If all of the CO2 injected is stored in the reservoir, \(F_{{{\text{CO}}_{2} }}\) = 0, whereas if all CO2 is brought to the production line, \(F_{{{\text{CO}}_{2} }}\) = 1.

Optimization techniques

Optimization is performed to provide the optimum profit by regulating the CO2 EGR operating conditions. The operating condition variables are pressure, mass flow rate and temperature of CO2 injection. The recent stochastic algorithms have been utilized, i.e., Killer Whale Algorithm (KWA) (Biyanto et al. 2017a, b, 2018a), duelist algorithm (DA) (Biyanto et al. 2016a, 2017c, 2018b), particle swarm optimization (PSO) (Biyanto and Dina 2016), Rain Water Algorithm (RWA) (Biyanto et al. 2018c, d) and genetic algorithm (GA) (Biyanto et al. 2016b, c). The rest of discussion will discuss regarding the best results from the optimization algorithms.

Results and discussions

Pressure and temperature gradient model in injection and production well

Pressure drop in injection and production wells is modeled using the Beggs–Brill method, while the temperature gradient is modeled using mass and heat transfer equation. Injection inlet conditions for modeling are taken based on real natural gas field conditions in the Cooperstown gas field, USA.

Pressure and temperature gradients models in injection and production wells for each 50 m depth are validated using PIPESIM software. Model validation is performed by varying the inlet mass flow rate of CO2 injection, injection pressure and steam quality in some ranges of operating conditions and comparing the outlet of model and PIPESIM. Mean deviation of the pressure and temperature gradient model in injection well is 3.03642% and 1.76961%, respectively, while in production well, mean deviation is 0.80225% for pressure and 1.38729% for temperature. Pressure and temperature gradients models and PIPESIM simulation results in injection and production wells are shown in Figs. 1 and 2.
Fig. 1

Injection well pressure (a) and temperature gradient (b) model and PIPESIM simulation results

Fig. 2

Production well pressure (a) and temperature gradient (b) model and PIPESIM simulation results

Pressure and temperature gradient model in reservoir

The pressure and temperature gradients in the reservoir are modeled using the Darcy equation and mass and heat transfer equations.
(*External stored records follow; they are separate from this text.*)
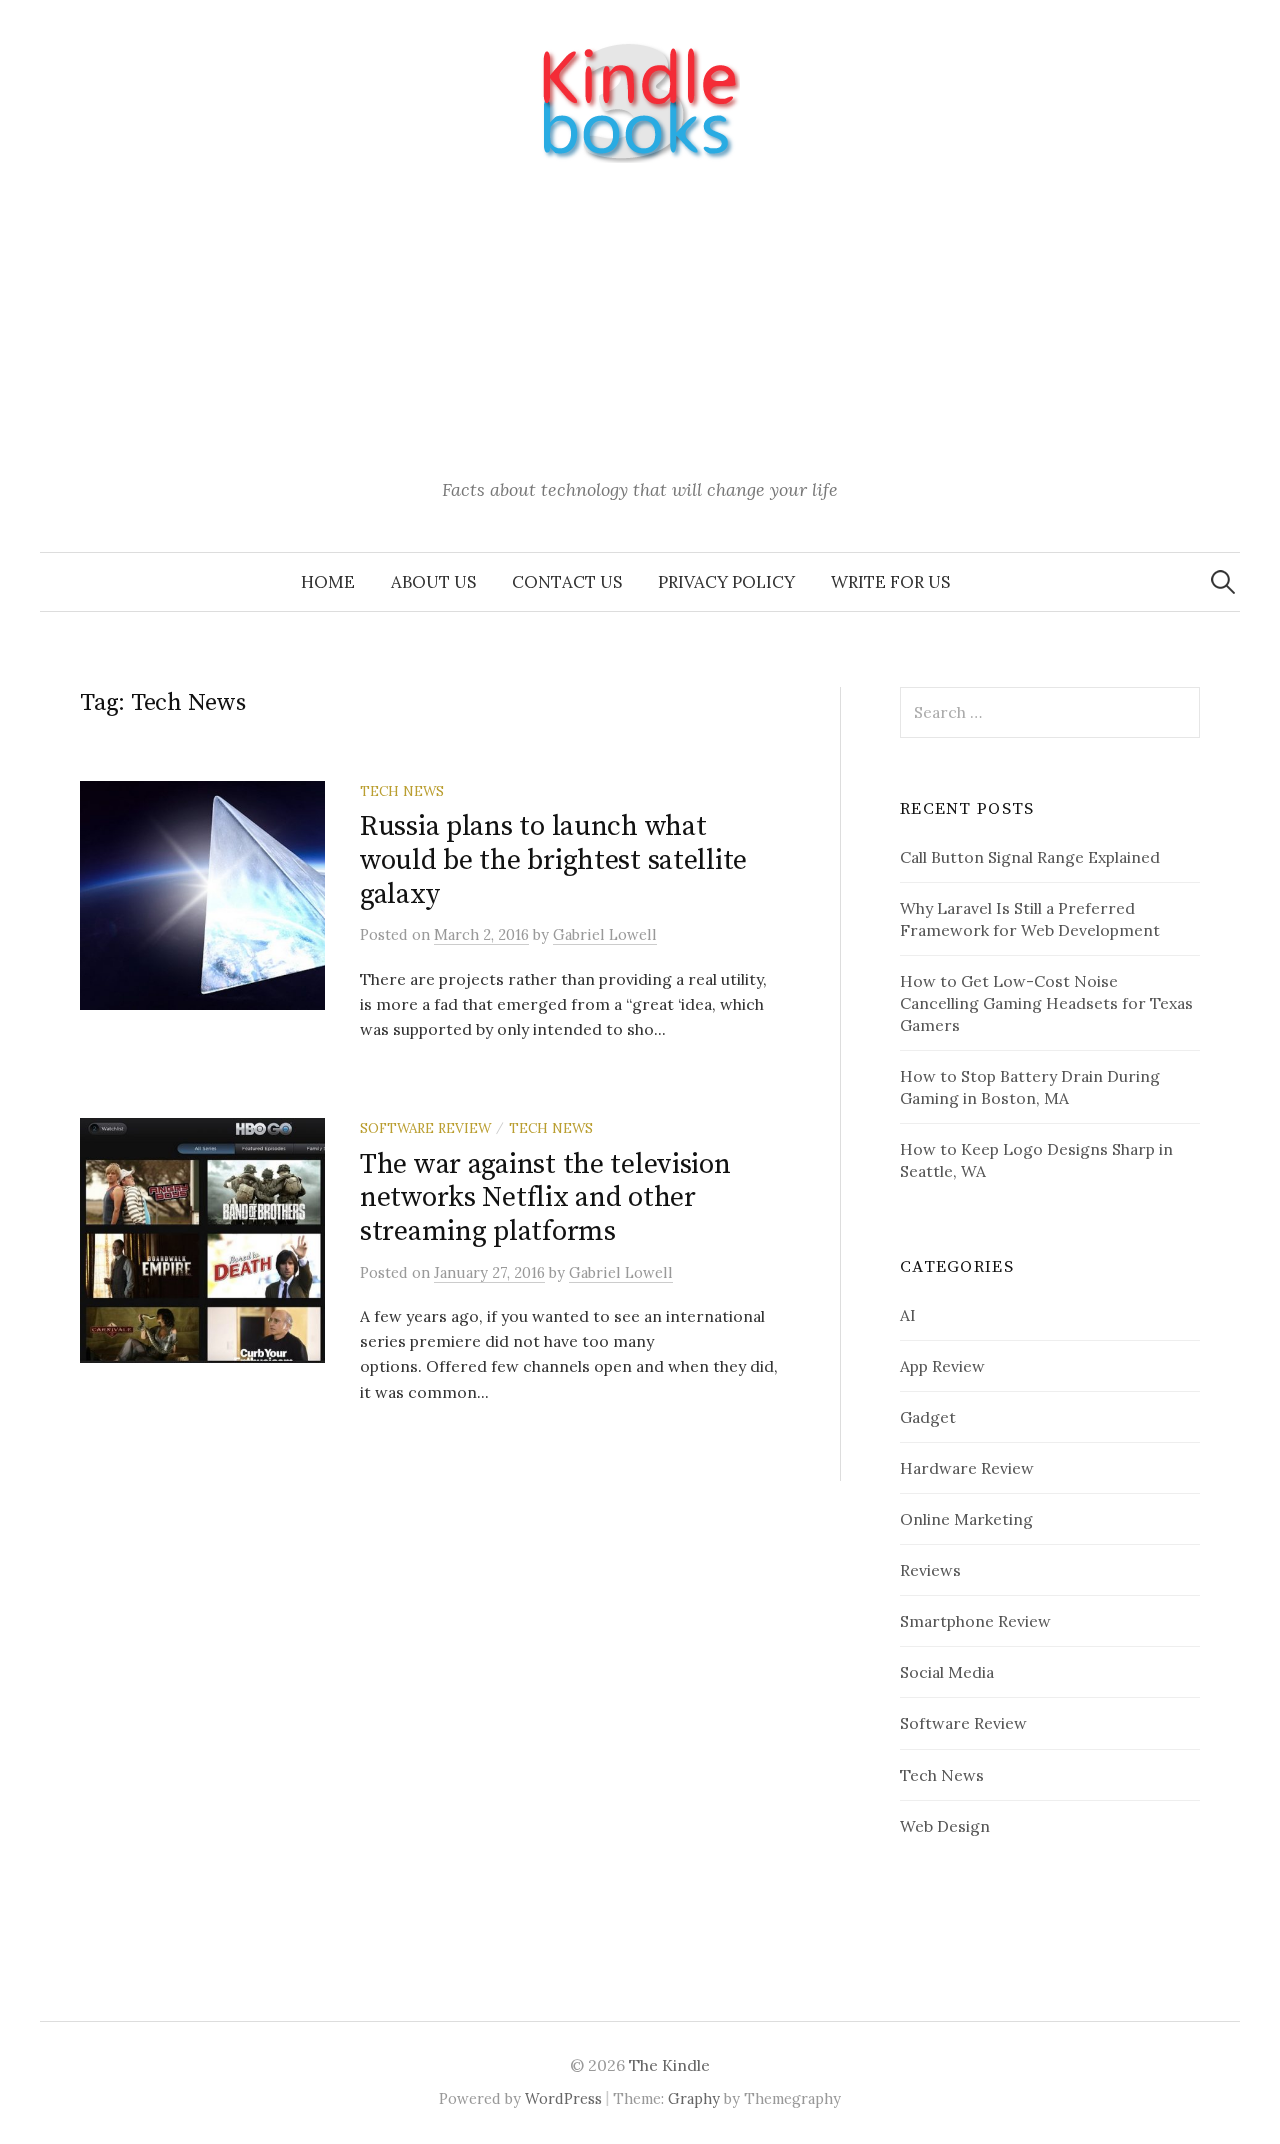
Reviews (930, 1570)
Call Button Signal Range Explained (1030, 857)
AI (908, 1315)
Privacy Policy (726, 582)
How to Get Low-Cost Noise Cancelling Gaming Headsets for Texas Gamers (1046, 1003)
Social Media (947, 1672)
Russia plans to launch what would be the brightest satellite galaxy (553, 860)
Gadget (928, 1417)
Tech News (402, 791)
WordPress (563, 2098)
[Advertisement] (640, 323)
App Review (942, 1366)
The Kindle (669, 2065)
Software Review (425, 1128)
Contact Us (567, 582)
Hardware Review (967, 1468)
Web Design (945, 1826)
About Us (433, 582)
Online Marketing (966, 1519)
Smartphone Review (975, 1621)
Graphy (694, 2098)
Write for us (890, 582)
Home (328, 582)
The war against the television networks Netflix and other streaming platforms (545, 1198)
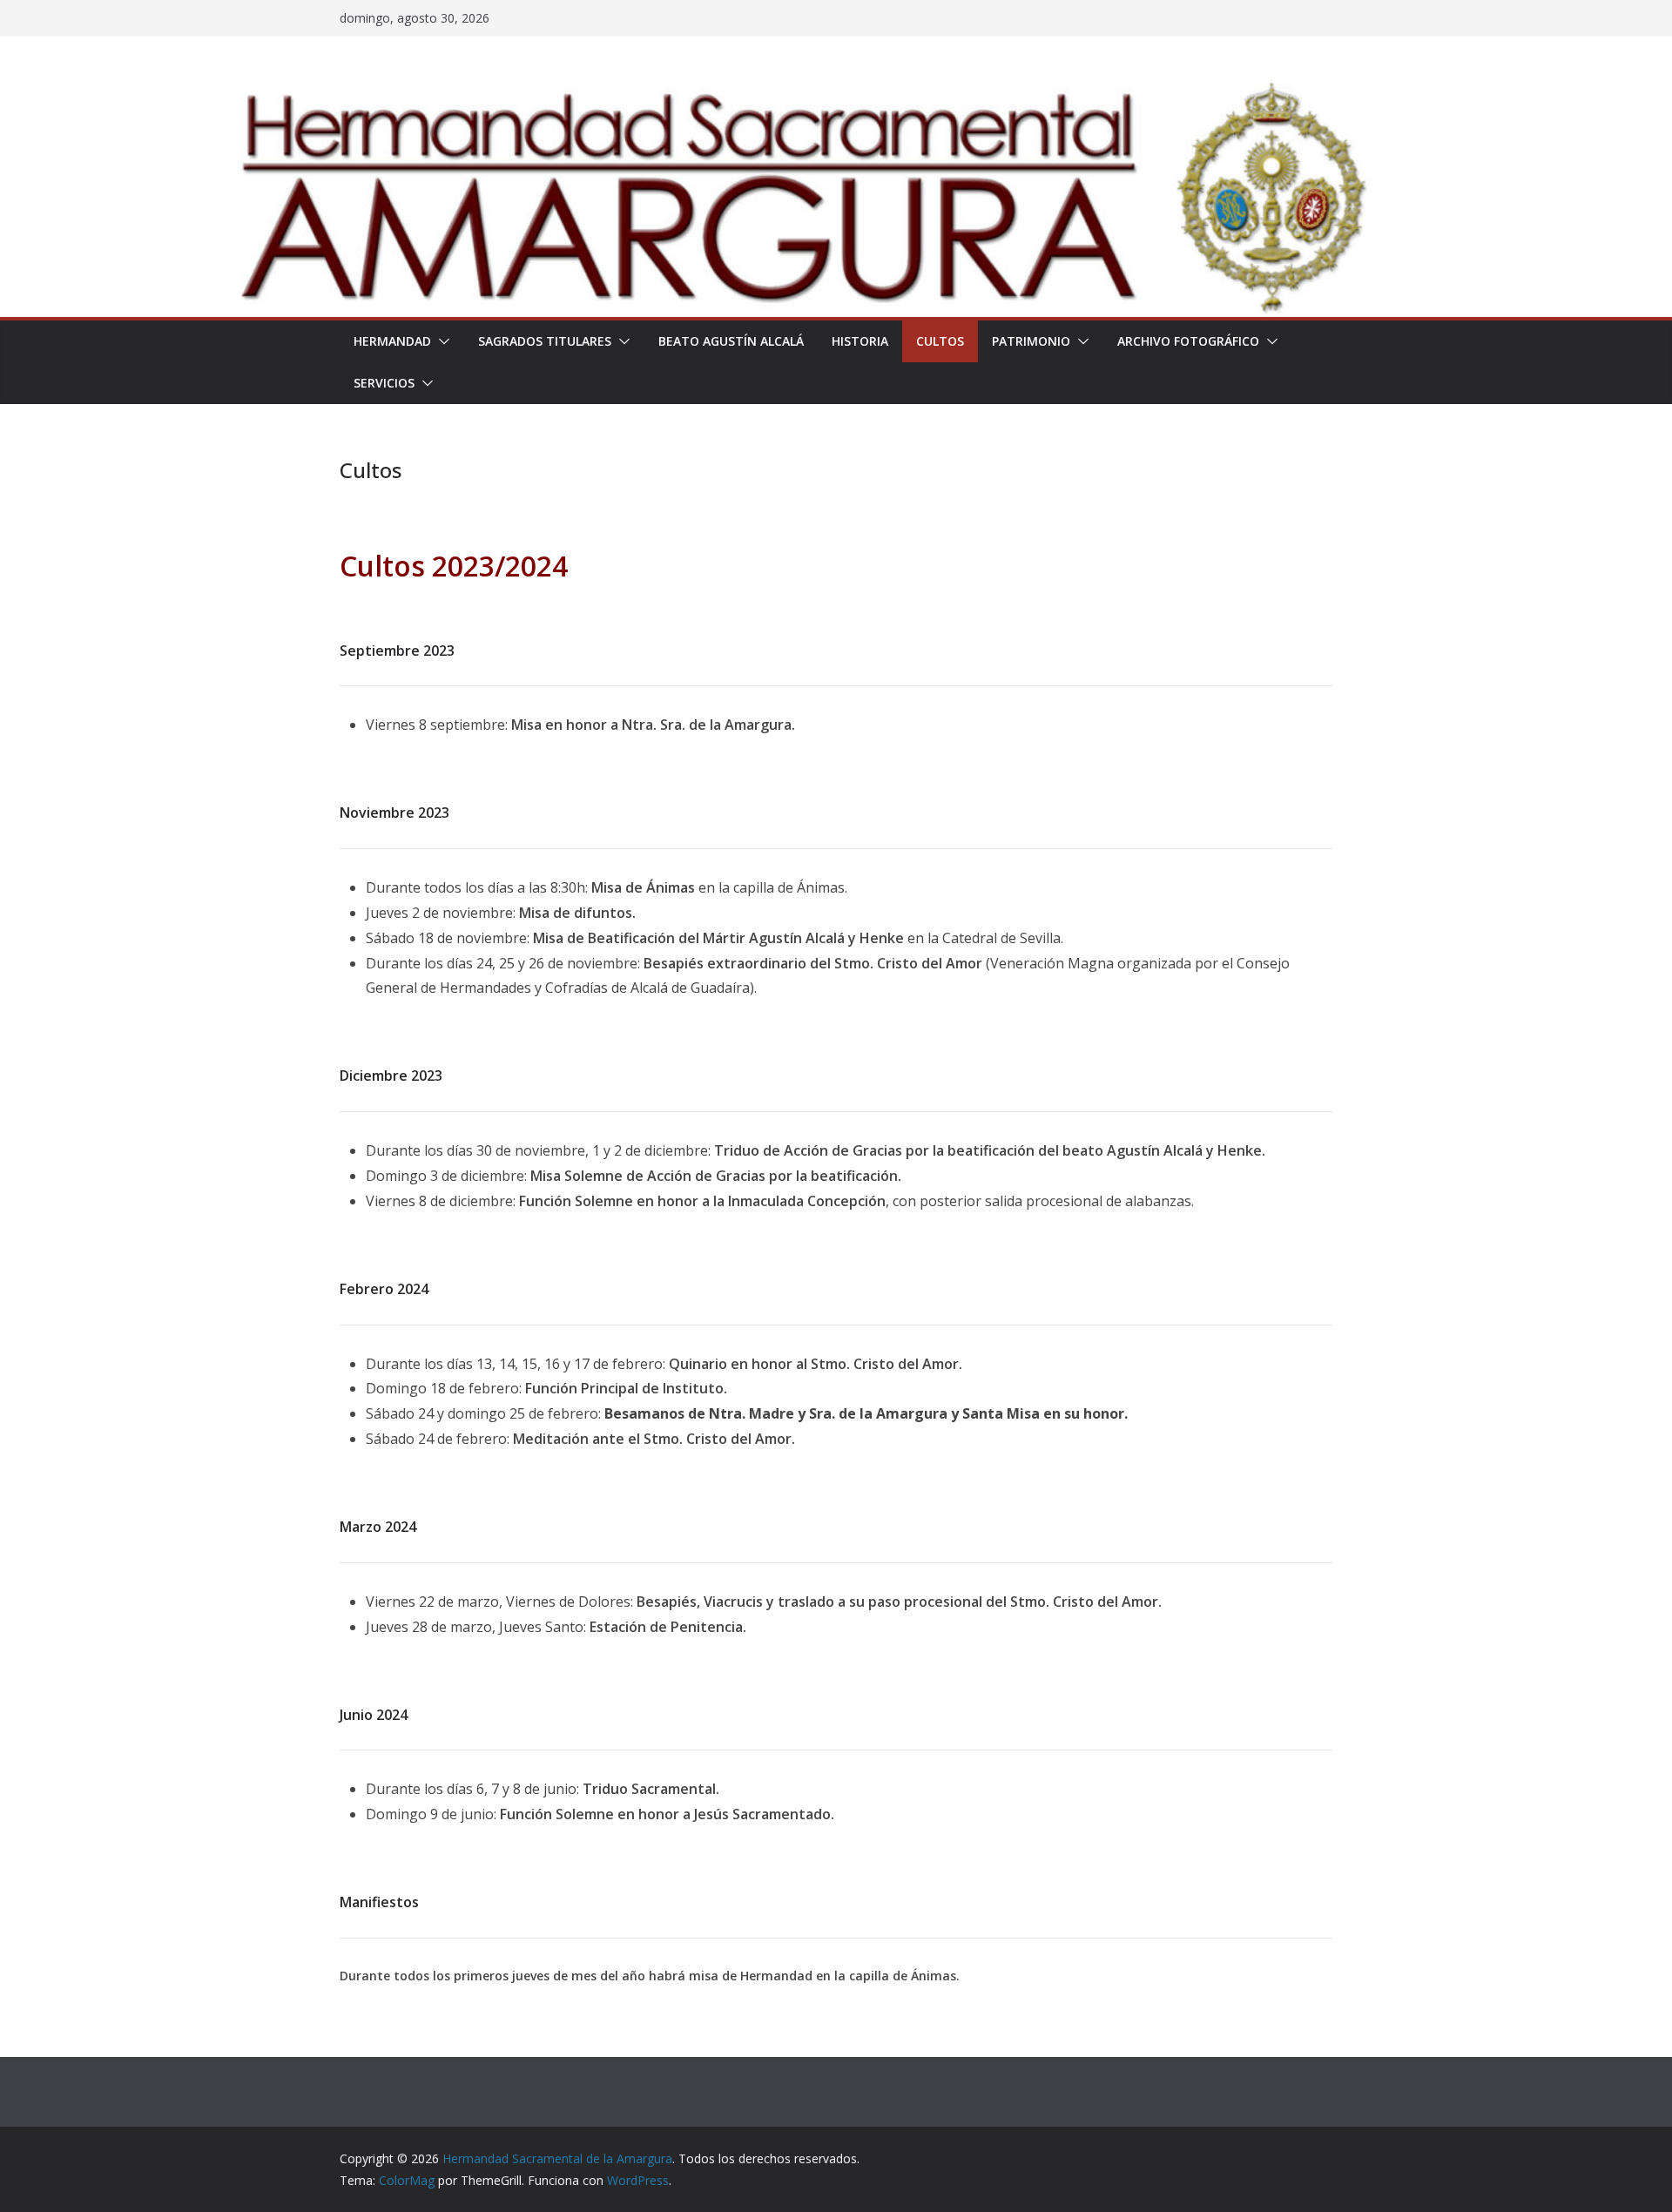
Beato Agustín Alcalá (731, 341)
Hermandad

The reservoir characteristics used as input for the Darcy equation are shown in Table 3.
Table 3

Input parameters for pressure and temperature gradient modeling

Parameters

Value

Units

gc

9.8

m/s2

D

0.089

M

d

1706

M

pinj

7.38

Mpa

minj

0.30443

kg/s

Tinj

31

°C

htube

0.005

M

U

2.699

W/m2K

The fluid properties are estimated using Peng–Robinson vapor–liquid equilibrium under HYSYS commercial software. The inlet of reservoir model is the outlet of injection well model, and the outlet of reservoir model is the inlet of production well model. The outlet of production well will be represented as produced gas associated with CO2 at surface facilities. Furthermore, the CO2 will be recovered and recycled to the injection well. Mean deviation of model and COMSOL Multiphysics simulation results is 0.2003% for pressure and 0.0002% for temperature. The pressure and temperature gradient of the model and COMSOL simulation is shown in Fig. 3 (Table 4).
Fig. 3

Reservoir pressure (a) and temperature gradient (b) model and COMSOL simulation results

Table 4

Input parameters for reservoir model

Parameters

Value

Units

L

100

m

pres

13.51

MPa

Tres

48.3

C

h

12.192

m

k

27.1

mD

\(\phi\)

0.1035

Natural gas production rate and profit of CO2 EGR

The stored natural gas volume in the reservoir or original gas in place (OGIP) is estimated using Eq. 4, OGIP obtained using the parameters according to the initial condition of the reservoir which is 5757.919 m3 or 0.2 MMCF natural gas. By using Eq. 3, the value of gas recovery is 90.909% of OGIP; hence, the cumulative production is equal to 5234.472 m3 or 0.185 MMCF natural gas.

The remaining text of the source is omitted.